Praying Proverbs

Praying Proverbs - Parenting Like HannahProverbs is one of my favorite books in the Bible to encourage kids and teens to read independently. It is relatively easy to understand and is filled with lots of great practical advice for living a godly life. It even has 31 chapters – removing the stress of missing a day of Bible reading. Just read the chapter with the same number as the current date.

I was interested when offered an opportunity to review Proverbs Prayers by John Mason. I was in hopes it would include a discussion of the types of prayers reading Proverbs might prompt the Christian reader to pray. Unfortunately, this was not the case.

Full disclosure – I am not a fan of authors who write prayers for the reader to pray. I believe it sends a probably unintended message that the reader is incapable of praying “adequate” prayers and needs help from the author.

As a result, I am really torn about this book. On one hand, I appreciate that the author printed the entire book of Proverbs within the book and in a version known for its accuracy (New American Standard) – not a paraphrase – which may have more “common” English, but can shift the meaning.

I also can (to a point) appreciate the prayers. I am sure there are instances when these prayers can help others. Personally though, I was disappointed. It almost seemed as if the prayers assumed I couldn’t understand what I had just read on my own and needed to have it written down for me so I could pray intelligently to God (ignoring the fact the Bible says the Holy Spirit “translates” for us when we don’t know the right words). On the other hand, the English used in the prayers was a little formal and almost stilted.

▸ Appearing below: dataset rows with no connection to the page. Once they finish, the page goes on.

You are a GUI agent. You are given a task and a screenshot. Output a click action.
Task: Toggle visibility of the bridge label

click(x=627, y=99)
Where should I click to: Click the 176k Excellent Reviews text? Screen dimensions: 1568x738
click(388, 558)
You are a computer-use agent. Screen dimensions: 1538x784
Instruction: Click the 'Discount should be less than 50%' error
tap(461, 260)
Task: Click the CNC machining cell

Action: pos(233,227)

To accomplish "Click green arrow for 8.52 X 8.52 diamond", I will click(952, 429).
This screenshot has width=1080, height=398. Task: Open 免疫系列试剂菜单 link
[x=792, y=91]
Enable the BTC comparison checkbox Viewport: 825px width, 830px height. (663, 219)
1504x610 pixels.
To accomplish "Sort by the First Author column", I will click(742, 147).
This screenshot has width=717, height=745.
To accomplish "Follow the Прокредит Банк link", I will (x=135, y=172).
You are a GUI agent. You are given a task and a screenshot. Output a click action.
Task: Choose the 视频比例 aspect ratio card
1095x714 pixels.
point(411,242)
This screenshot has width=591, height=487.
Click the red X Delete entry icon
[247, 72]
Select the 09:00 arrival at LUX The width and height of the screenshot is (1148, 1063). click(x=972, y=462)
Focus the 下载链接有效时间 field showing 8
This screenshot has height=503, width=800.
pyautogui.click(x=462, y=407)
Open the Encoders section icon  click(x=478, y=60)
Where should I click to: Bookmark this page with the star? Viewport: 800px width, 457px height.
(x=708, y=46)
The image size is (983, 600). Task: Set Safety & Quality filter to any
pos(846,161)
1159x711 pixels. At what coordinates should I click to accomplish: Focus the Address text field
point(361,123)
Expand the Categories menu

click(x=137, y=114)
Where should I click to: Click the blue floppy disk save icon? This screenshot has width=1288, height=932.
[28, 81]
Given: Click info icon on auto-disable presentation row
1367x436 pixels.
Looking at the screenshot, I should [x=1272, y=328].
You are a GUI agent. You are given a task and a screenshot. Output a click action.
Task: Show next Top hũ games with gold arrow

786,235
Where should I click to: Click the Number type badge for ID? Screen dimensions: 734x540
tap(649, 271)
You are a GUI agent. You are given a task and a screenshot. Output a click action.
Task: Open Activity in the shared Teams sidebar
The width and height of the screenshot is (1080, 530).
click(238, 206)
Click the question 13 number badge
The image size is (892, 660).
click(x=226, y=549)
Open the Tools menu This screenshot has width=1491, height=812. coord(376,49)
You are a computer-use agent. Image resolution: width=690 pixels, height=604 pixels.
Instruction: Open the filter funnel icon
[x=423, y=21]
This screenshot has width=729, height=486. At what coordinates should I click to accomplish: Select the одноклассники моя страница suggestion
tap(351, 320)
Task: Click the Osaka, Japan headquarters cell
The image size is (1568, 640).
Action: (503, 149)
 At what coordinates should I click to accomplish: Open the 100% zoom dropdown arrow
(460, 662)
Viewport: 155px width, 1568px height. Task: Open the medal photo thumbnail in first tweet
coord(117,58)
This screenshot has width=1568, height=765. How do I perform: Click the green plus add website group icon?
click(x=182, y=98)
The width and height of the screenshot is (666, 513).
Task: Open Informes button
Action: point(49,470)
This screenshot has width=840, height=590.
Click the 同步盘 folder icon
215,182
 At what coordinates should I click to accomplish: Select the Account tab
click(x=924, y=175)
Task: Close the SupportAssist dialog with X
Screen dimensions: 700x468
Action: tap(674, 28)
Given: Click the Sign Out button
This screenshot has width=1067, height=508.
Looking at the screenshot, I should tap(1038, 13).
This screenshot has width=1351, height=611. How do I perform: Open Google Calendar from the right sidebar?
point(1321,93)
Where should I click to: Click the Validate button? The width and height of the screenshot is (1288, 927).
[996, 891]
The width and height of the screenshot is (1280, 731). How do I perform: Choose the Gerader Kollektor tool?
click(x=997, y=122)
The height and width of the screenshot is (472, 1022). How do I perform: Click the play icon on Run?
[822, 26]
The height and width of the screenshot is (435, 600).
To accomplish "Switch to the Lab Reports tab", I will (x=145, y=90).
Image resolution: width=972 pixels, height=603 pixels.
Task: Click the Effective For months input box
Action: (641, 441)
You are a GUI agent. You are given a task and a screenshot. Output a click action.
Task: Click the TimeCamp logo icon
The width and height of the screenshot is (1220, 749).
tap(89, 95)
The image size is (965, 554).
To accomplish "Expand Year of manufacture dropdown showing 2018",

My bottom line? I think it could be used to generate discussion in a class or study of Proverbs – would you pray these things after reading that chapter? What else would your pray? Why would you change what the author chose to write? People who enjoy books with written prayers will probably love this book- all of Proverbs and a prayer specifically tailored to almost every chapter. While I appreciate the effort, I personally would not purchase this book. As the saying goes though – “To each his own”.


This book was given to me for free in exchange for my honest review. An affiliate link is included for your convenience.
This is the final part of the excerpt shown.